J’attache beaucoup d’importance à la Loi et à son esprit et ce qu’elle veut dire. Sans doute car je refuse que la politique ne soit basée que sur le pragmatisme et parce qu’une décision aussi importante qu’une loi a des impacts sur la société au long terme, sur ce qu’elle dit quand elle interdit, et à qui elle le dit. Je me rappelle toujours de cette belle phrase de Michel Foucault: "il faut retrouver le sang qui a séché dans les codes."

Et ce qui s’est laissé voir montre que l’esprit qui doit présider à la préparation d’une loi, à son application et à son évaluation a été attaqué. Et qu'à travers cette attaque, c'est tout son enjeu universaliste qui est remis en cause.

Dans sa réalisation : le rejet de toute tentative de compréhension du réel, ce qui fait qu’une loi se fonde sur un sentiment et non sur une réalité. Derniers exemples en date ? le refus des salles de shoot pour des motifs faux* et les propos de Sarkozy à Grenoble le 30/07 en réponse à Michel Destot demandant un Grenelle de la Sécurité, préférant l’action rapide à la réflexion.

Dans son application : tout apparait comme démentiel dans l’application des lois prévues ou en exercice ! A la fois dans l’égalité de traitement (auriez-vous droit à être entendu chez vous comme Liliane Bettencourt en cas de contrôle fiscal ?), dans la désignation de l’étranger comme coupable rompant avec l’égalité devant la loi (les Rroms, le retour à la déchéance de la nationalité,…), la création de la présomption de culpabilité (cf les derniers propos d’Hortefeux sur Hebbadj) ou encore le fait de faire voler en éclat l’individualisation de la peine en proposant de rendre responsable pénalement les parents d’enfants délinquants. Les exemples ne manquent pas pour montrer à quel point la Loi est dévoyée…

Dans son évaluation : aucune critique n’est acceptée, que ce soit des critiques politiques (Martine Aubry devenant la cible d’une déferlante d’insultes de Bertrand et Lefebvre), libérées (Mediapart et autres…) ou institutionnelles (comme la Commission des Droits de l’Homme de l’ONU qui s’est fait renvoyer dans ses longueurs). Pire, ce gouvernement se transforme en père fouettard en cherchant à tancer, comme l’a fait Estrosi, les seuls élus qui sont vraiment aux prises avec l’insécurité, à savoir les élus locaux.

Mais de tout cela, de ce que cela signifie, généralement, on en a cure. Le sondage approuvant les mesures annoncées par Sarkozy montre bien cela. Les Français en ont cure de tout cela car ils sont confrontés à des actes d’une violence extrême dans les banlieues (les médias les montant en actualité principale), certes, mais ils sont surtout confrontés à une incapacité de ce gouvernement et de cette droite à résoudre les problèmes.
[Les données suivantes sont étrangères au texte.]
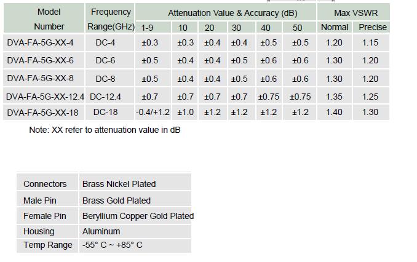Select the Attenuation Value & Accuracy header
The image size is (417, 262).
coord(232,13)
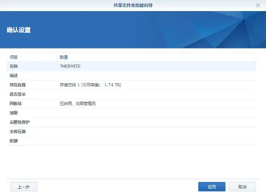Viewport: 266px width, 194px height.
Task: Click the 共享文件夹创建向导 title bar
Action: [x=133, y=5]
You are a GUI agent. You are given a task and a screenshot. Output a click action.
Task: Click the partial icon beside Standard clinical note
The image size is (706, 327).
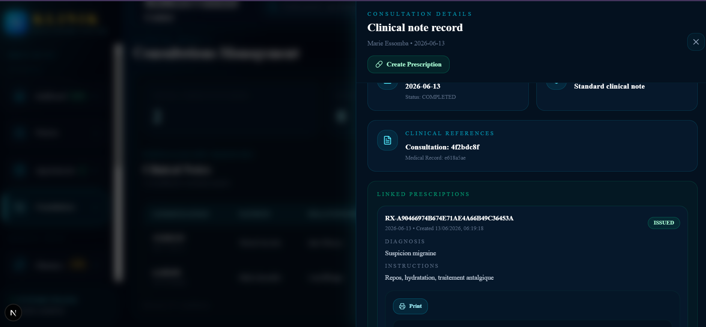[556, 85]
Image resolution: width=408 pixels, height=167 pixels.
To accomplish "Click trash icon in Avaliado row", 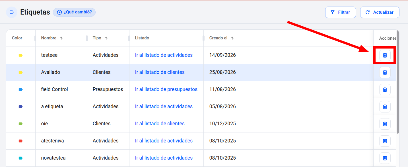I will coord(385,72).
Voyant que rien ne fonctionne depuis leur arrivée, ce sondage montre seulement une envie de solutions, une envie d’une politique, d’une prise en charge, plus que d’une réflexion, car dans beaucoup de domaines, quand on veut de bons sondages, il vaut mieux agir et agir toujours plutôt que réfléchir et réussir.

Et c’est là que se trouve la clé de ce que fait la Droite en ce moment. Elle ne cherche pas du tout à réformer, à réussir ou autre ; elle cherche juste à enfoncer des coins, à rappeler que la lutte contre l’insécurité, c’est son dada, et que l’insécurité, c’est la première des premières questions. Ce gouvernement aurait pu faire le choix de mettre en avant son côté « réformateur », sa réforme prévue des retraites,… chercher une identité plus sur un versant économique. Mais non. En dressant ainsi le théâtre de l’insécurité et en choisissant comme personnage principal l’Etranger, on a devant nous la feuille de route du gouvernement pour ces prochains mois. C’est un peu comme si finalement Sarkozy actait une rupture entre lui et un électorat de droite honteux de sa politique : que faire donc si ce n’est draguait l’électorat de droite extrême et d’extrême droite, au risque de vivre un nouveau 21 avril ?
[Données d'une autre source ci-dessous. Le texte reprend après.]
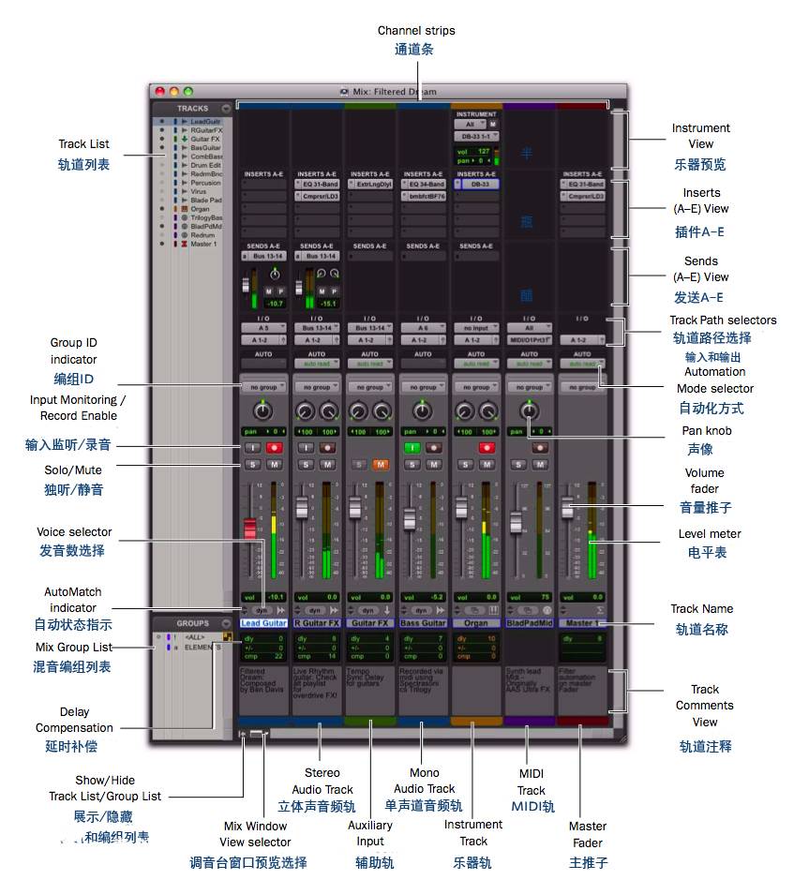Enable input monitoring on Bass Guitar track
This screenshot has height=880, width=794.
(x=412, y=448)
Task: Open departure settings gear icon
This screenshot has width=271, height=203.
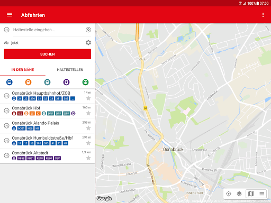Action: [x=88, y=42]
Cela laisse un espace pour la Gauche. Pour une gauche qui saura porter un discours à la fois anti-sarkoziste et social-réformiste.

Anti-sarkoziste car les années ont montré que le président de la République déroulait un projet néfaste pour nos libertés individuelles et publiques. L’Appel des Appels et le livre « La France en libertés surveillées » de Marie-Pierre de la Gontrie, auquel j’ai contribué, le montre bien. Il y a donc nécessité à d’une part regrouper autour de cette contestation, d’autre part avancer un programme de reconquête de ces libertés.

Social-réformiste car les Français et leurs vies sont dans un état catastrophique : panique du chômage, emploi en berne, crainte en l’avenir pour les jeunes, absence de politique industrielle, de relance et d’innovation, réforme inégalitaire des retraites,… La gauche devra véritablement être en position de porter un nouveau discours capable de redonner espoir, un espoir concret à celles et ceux qui vivent au plus mal la crise actuelle et une sensation d’efficacité aux autres qui en sont protégés, et ce autour de notre nouveau modèle de croissance sur lequel nous venons de travailler.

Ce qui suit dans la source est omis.